> _What to produce_: Would you print the records below without changing anything?
-- Material provided follows --
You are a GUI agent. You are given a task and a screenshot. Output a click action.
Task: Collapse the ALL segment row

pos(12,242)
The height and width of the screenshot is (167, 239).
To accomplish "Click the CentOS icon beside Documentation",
-- Material provided concluded --
> _The completed task_:
You are a GUI agent. You are given a task and a screenshot. Output a click action.
Task: Collapse the ALL segment row

pos(12,242)
The height and width of the screenshot is (167, 239).
To accomplish "Click the CentOS icon beside Documentation",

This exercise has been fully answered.